Sara Rosso shares some thoughts on what to document and share, after publishing over a 1,000,000 words while working at Automattic. Here’s the gist of it:
- If you’re the go-to person for something in your company, consider how much of it is just gatekeeper information you could document properly to help someone else learn/grow from or work on independently.
- Separate out processes and historical background from your strategic expertise. Processes and backstory are not really ‘what you know.’ It’s much better to be a person someone asks ‘why’ or ‘when’ to do something vs. the logistics of a ‘how.’ How can and should be documented for others to build off of regardless of your involvement. This should free you up to be more involved in the why, the new, and the next of your work.
- If you’re repeating yourself in private chats or (gasp!) email on a specific topic, document it. That’s also what drove me to create this blog – being able to answer someone’s question with an answer you’ve already carefully crafted for someone else is a great feeling (and a great use of your time)!
- Will someone want to know why you decided or executed something a specific way later? Share as much background as possible so colleagues are brought up to speed immediately. Share the setup & thought process you went through, where to find more information, and even the facts, ideas, or information you considered but deemed outside of scope for the particular project. My goal is to hopefully never have someone ask “where did this come from?” or “what’s your source?” or “did you consider this?” (when I had) and instead focus on enriching the discussion or challenging my ideas vs. asking me for information I should have provided in the original post.

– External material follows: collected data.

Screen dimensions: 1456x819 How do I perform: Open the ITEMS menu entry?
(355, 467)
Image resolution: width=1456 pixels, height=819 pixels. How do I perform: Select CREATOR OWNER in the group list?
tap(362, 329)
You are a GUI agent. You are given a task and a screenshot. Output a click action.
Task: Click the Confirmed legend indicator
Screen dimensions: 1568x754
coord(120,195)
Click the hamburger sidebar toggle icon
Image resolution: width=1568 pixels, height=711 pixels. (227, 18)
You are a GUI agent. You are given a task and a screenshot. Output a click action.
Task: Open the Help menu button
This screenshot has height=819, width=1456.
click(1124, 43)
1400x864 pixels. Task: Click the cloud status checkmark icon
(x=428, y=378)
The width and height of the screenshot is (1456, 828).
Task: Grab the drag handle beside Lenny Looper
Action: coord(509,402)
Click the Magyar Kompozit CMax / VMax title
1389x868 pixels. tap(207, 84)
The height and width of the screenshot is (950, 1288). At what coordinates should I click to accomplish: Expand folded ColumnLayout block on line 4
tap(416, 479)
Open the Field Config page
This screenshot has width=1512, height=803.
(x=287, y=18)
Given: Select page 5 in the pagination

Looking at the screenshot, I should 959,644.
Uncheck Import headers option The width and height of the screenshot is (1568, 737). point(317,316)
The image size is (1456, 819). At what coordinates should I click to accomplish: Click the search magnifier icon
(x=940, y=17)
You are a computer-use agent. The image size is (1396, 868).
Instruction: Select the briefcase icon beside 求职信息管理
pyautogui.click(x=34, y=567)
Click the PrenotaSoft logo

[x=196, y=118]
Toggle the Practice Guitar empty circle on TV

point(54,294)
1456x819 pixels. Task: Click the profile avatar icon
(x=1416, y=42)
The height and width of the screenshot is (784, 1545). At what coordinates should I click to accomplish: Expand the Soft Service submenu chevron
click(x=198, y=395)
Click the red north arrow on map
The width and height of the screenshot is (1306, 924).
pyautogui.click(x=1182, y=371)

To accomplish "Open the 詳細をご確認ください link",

- Gather the best, most complete, or authoritative things you’ve authored and submit them as potential onboarding materials for new team members. Challenge them to ask questions and to find something you need to document.
- If important progress is made, be sure to update your documentation, or retire in favor of something newer or more complete. We do this by linking from old posts to new ones, and all it takes is a quick comment and a link on an old post.